• [Work task]: Without changing a single word, write out every entry.

---------------

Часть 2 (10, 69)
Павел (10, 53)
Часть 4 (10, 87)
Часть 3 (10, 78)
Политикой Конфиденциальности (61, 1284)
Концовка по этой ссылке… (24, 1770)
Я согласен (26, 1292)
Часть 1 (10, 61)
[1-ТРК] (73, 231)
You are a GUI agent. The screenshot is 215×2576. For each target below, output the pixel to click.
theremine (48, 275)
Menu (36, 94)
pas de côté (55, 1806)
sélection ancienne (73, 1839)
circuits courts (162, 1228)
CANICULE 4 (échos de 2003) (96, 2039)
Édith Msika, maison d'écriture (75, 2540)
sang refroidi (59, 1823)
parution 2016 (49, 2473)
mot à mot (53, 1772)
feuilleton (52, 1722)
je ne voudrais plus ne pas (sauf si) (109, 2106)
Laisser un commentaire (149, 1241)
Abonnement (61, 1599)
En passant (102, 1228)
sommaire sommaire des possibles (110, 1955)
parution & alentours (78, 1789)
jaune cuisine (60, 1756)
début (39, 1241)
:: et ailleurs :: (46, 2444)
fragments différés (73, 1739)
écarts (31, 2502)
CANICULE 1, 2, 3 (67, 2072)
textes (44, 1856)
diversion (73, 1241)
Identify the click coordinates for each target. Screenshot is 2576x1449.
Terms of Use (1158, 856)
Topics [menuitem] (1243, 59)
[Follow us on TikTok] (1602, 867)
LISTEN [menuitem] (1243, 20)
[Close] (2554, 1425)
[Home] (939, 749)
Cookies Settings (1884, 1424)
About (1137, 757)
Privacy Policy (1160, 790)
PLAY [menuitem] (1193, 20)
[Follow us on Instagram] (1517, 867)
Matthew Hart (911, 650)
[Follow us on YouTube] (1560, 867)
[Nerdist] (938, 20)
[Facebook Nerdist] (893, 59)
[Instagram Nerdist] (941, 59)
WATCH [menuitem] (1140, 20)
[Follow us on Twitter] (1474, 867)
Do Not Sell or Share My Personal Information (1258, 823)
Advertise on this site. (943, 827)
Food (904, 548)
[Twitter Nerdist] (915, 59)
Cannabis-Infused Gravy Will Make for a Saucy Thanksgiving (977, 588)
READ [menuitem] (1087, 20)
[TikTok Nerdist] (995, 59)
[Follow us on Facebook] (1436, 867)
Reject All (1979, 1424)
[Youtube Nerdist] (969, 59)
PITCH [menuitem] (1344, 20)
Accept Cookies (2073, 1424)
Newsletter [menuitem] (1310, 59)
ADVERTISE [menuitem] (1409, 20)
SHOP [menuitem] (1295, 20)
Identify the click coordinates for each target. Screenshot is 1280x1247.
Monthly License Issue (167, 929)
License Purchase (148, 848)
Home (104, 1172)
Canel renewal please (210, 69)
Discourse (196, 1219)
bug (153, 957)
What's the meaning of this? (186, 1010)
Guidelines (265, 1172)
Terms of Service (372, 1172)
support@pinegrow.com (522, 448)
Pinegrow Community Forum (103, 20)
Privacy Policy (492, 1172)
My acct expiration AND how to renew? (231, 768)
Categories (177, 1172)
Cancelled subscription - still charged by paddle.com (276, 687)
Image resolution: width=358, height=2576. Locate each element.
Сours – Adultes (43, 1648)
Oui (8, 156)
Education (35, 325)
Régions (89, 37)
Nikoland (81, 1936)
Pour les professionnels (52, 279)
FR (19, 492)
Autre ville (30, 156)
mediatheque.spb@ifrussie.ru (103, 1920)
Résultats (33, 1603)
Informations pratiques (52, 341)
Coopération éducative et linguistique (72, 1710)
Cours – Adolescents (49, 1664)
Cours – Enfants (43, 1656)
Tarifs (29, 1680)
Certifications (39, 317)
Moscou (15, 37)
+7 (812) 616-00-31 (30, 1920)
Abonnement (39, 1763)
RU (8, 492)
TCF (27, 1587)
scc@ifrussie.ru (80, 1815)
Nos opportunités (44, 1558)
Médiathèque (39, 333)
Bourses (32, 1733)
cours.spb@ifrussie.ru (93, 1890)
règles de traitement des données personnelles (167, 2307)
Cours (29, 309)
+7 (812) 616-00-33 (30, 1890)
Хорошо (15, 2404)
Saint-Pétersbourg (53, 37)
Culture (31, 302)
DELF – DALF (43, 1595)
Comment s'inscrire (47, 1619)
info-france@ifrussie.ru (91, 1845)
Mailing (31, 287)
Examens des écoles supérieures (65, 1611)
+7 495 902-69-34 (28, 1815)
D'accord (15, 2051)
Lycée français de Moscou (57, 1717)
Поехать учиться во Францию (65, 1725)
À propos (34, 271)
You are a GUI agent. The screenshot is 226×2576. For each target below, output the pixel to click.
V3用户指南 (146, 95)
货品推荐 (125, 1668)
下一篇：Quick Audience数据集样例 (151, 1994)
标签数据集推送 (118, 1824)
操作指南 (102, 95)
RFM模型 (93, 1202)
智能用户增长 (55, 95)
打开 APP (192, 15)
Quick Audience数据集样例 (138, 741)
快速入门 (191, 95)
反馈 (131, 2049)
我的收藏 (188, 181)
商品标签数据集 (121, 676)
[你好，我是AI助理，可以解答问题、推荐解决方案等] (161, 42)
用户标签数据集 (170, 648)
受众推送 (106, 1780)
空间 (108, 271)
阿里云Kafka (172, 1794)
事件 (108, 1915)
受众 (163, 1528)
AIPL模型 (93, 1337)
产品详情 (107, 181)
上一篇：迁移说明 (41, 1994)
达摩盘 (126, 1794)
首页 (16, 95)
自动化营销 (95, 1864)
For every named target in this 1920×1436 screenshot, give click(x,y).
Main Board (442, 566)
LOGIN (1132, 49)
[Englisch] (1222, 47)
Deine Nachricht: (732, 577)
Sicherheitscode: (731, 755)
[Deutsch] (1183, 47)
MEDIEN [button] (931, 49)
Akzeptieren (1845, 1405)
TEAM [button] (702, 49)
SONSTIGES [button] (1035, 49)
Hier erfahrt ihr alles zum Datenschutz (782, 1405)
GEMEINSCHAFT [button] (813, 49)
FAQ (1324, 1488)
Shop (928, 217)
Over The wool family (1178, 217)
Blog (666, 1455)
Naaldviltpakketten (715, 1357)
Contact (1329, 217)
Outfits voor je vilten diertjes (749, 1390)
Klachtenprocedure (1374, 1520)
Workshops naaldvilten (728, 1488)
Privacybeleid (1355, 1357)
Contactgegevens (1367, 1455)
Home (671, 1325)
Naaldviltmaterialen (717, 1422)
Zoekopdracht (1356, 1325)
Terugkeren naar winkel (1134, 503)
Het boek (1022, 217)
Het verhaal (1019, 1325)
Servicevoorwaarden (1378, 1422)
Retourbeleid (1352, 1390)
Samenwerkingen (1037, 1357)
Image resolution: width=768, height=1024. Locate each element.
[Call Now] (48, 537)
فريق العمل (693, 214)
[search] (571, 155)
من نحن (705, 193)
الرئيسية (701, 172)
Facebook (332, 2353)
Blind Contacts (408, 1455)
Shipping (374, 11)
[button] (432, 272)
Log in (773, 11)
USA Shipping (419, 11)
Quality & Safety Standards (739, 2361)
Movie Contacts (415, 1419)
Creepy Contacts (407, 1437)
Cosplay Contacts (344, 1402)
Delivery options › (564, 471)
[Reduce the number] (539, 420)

---------------

• [Answer box]:
Часть 2 (10, 69)
Павел (10, 53)
Часть 4 (10, 87)
Часть 3 (10, 78)
Политикой Конфиденциальности (61, 1284)
Концовка по этой ссылке… (24, 1770)
Я согласен (26, 1292)
Часть 1 (10, 61)
[1-ТРК] (73, 231)
You are a GUI agent. The screenshot is 215×2576. For each target below, output the pixel to click.
theremine (48, 275)
Menu (36, 94)
pas de côté (55, 1806)
sélection ancienne (73, 1839)
circuits courts (162, 1228)
CANICULE 4 (échos de 2003) (96, 2039)
Édith Msika, maison d'écriture (75, 2540)
sang refroidi (59, 1823)
parution 2016 (49, 2473)
mot à mot (53, 1772)
feuilleton (52, 1722)
je ne voudrais plus ne pas (sauf si) (109, 2106)
Laisser un commentaire (149, 1241)
Abonnement (61, 1599)
En passant (102, 1228)
sommaire sommaire des possibles (110, 1955)
parution & alentours (78, 1789)
jaune cuisine (60, 1756)
début (39, 1241)
:: et ailleurs :: (46, 2444)
fragments différés (73, 1739)
écarts (31, 2502)
CANICULE 1, 2, 3 (67, 2072)
textes (44, 1856)
diversion (73, 1241)
Identify the click coordinates for each target. Screenshot is 2576x1449.
Terms of Use (1158, 856)
Topics [menuitem] (1243, 59)
[Follow us on TikTok] (1602, 867)
LISTEN [menuitem] (1243, 20)
[Close] (2554, 1425)
[Home] (939, 749)
Cookies Settings (1884, 1424)
About (1137, 757)
Privacy Policy (1160, 790)
PLAY [menuitem] (1193, 20)
[Follow us on Instagram] (1517, 867)
Matthew Hart (911, 650)
[Follow us on YouTube] (1560, 867)
[Nerdist] (938, 20)
[Facebook Nerdist] (893, 59)
[Instagram Nerdist] (941, 59)
WATCH [menuitem] (1140, 20)
[Follow us on Twitter] (1474, 867)
Do Not Sell or Share My Personal Information (1258, 823)
Advertise on this site. (943, 827)
Food (904, 548)
[Twitter Nerdist] (915, 59)
Cannabis-Infused Gravy Will Make for a Saucy Thanksgiving (977, 588)
READ [menuitem] (1087, 20)
[TikTok Nerdist] (995, 59)
[Follow us on Facebook] (1436, 867)
Reject All (1979, 1424)
[Youtube Nerdist] (969, 59)
PITCH [menuitem] (1344, 20)
Accept Cookies (2073, 1424)
Newsletter [menuitem] (1310, 59)
ADVERTISE [menuitem] (1409, 20)
SHOP [menuitem] (1295, 20)
Identify the click coordinates for each target. Screenshot is 1280x1247.
Monthly License Issue (167, 929)
License Purchase (148, 848)
Home (104, 1172)
Canel renewal please (210, 69)
Discourse (196, 1219)
bug (153, 957)
What's the meaning of this? (186, 1010)
Guidelines (265, 1172)
Terms of Service (372, 1172)
support@pinegrow.com (522, 448)
Pinegrow Community Forum (103, 20)
Privacy Policy (492, 1172)
My acct expiration AND how to renew? (231, 768)
Categories (177, 1172)
Cancelled subscription - still charged by paddle.com (276, 687)
Image resolution: width=358, height=2576. Locate each element.
Сours – Adultes (43, 1648)
Oui (8, 156)
Education (35, 325)
Régions (89, 37)
Nikoland (81, 1936)
Pour les professionnels (52, 279)
FR (19, 492)
Autre ville (30, 156)
mediatheque.spb@ifrussie.ru (103, 1920)
Résultats (33, 1603)
Informations pratiques (52, 341)
Coopération éducative et linguistique (72, 1710)
Cours – Adolescents (49, 1664)
Cours – Enfants (43, 1656)
Tarifs (29, 1680)
Certifications (39, 317)
Moscou (15, 37)
+7 (812) 616-00-31 (30, 1920)
Abonnement (39, 1763)
RU (8, 492)
TCF (27, 1587)
scc@ifrussie.ru (80, 1815)
Nos opportunités (44, 1558)
Médiathèque (39, 333)
Bourses (32, 1733)
cours.spb@ifrussie.ru (93, 1890)
règles de traitement des données personnelles (167, 2307)
Cours (29, 309)
+7 (812) 616-00-33 (30, 1890)
Хорошо (15, 2404)
Saint-Pétersbourg (53, 37)
Culture (31, 302)
DELF – DALF (43, 1595)
Comment s'inscrire (47, 1619)
info-france@ifrussie.ru (91, 1845)
Mailing (31, 287)
Examens des écoles supérieures (65, 1611)
+7 495 902-69-34 (28, 1815)
D'accord (15, 2051)
Lycée français de Moscou (57, 1717)
Поехать учиться во Францию (65, 1725)
À propos (34, 271)
You are a GUI agent. The screenshot is 226×2576. For each target below, output the pixel to click.
V3用户指南 (146, 95)
货品推荐 (125, 1668)
下一篇：Quick Audience数据集样例 (151, 1994)
标签数据集推送 (118, 1824)
操作指南 (102, 95)
RFM模型 (93, 1202)
智能用户增长 (55, 95)
打开 APP (192, 15)
Quick Audience数据集样例 (138, 741)
快速入门 (191, 95)
反馈 (131, 2049)
我的收藏 (188, 181)
商品标签数据集 (121, 676)
[你好，我是AI助理，可以解答问题、推荐解决方案等] (161, 42)
用户标签数据集 (170, 648)
受众推送 (106, 1780)
空间 (108, 271)
阿里云Kafka (172, 1794)
事件 (108, 1915)
受众 (163, 1528)
AIPL模型 (93, 1337)
产品详情 (107, 181)
上一篇：迁移说明 (41, 1994)
达摩盘 (126, 1794)
首页 (16, 95)
自动化营销 (95, 1864)
For every named target in this 1920×1436 screenshot, give click(x,y).
Main Board (442, 566)
LOGIN (1132, 49)
[Englisch] (1222, 47)
Deine Nachricht: (732, 577)
Sicherheitscode: (731, 755)
[Deutsch] (1183, 47)
MEDIEN [button] (931, 49)
Akzeptieren (1845, 1405)
TEAM [button] (702, 49)
SONSTIGES [button] (1035, 49)
Hier erfahrt ihr alles zum Datenschutz (782, 1405)
GEMEINSCHAFT [button] (813, 49)
FAQ (1324, 1488)
Shop (928, 217)
Over The wool family (1178, 217)
Blog (666, 1455)
Naaldviltpakketten (715, 1357)
Contact (1329, 217)
Outfits voor je vilten diertjes (749, 1390)
Klachtenprocedure (1374, 1520)
Workshops naaldvilten (728, 1488)
Privacybeleid (1355, 1357)
Contactgegevens (1367, 1455)
Home (671, 1325)
Naaldviltmaterialen (717, 1422)
Zoekopdracht (1356, 1325)
Terugkeren naar winkel (1134, 503)
Het boek (1022, 217)
Het verhaal (1019, 1325)
Servicevoorwaarden (1378, 1422)
Retourbeleid (1352, 1390)
Samenwerkingen (1037, 1357)
Image resolution: width=768, height=1024. Locate each element.
[Call Now] (48, 537)
فريق العمل (693, 214)
[search] (571, 155)
من نحن (705, 193)
الرئيسية (701, 172)
Facebook (332, 2353)
Blind Contacts (408, 1455)
Shipping (374, 11)
[button] (432, 272)
Log in (773, 11)
USA Shipping (419, 11)
Quality & Safety Standards (739, 2361)
Movie Contacts (415, 1419)
Creepy Contacts (407, 1437)
Cosplay Contacts (344, 1402)
Delivery options › (564, 471)
[Reduce the number] (539, 420)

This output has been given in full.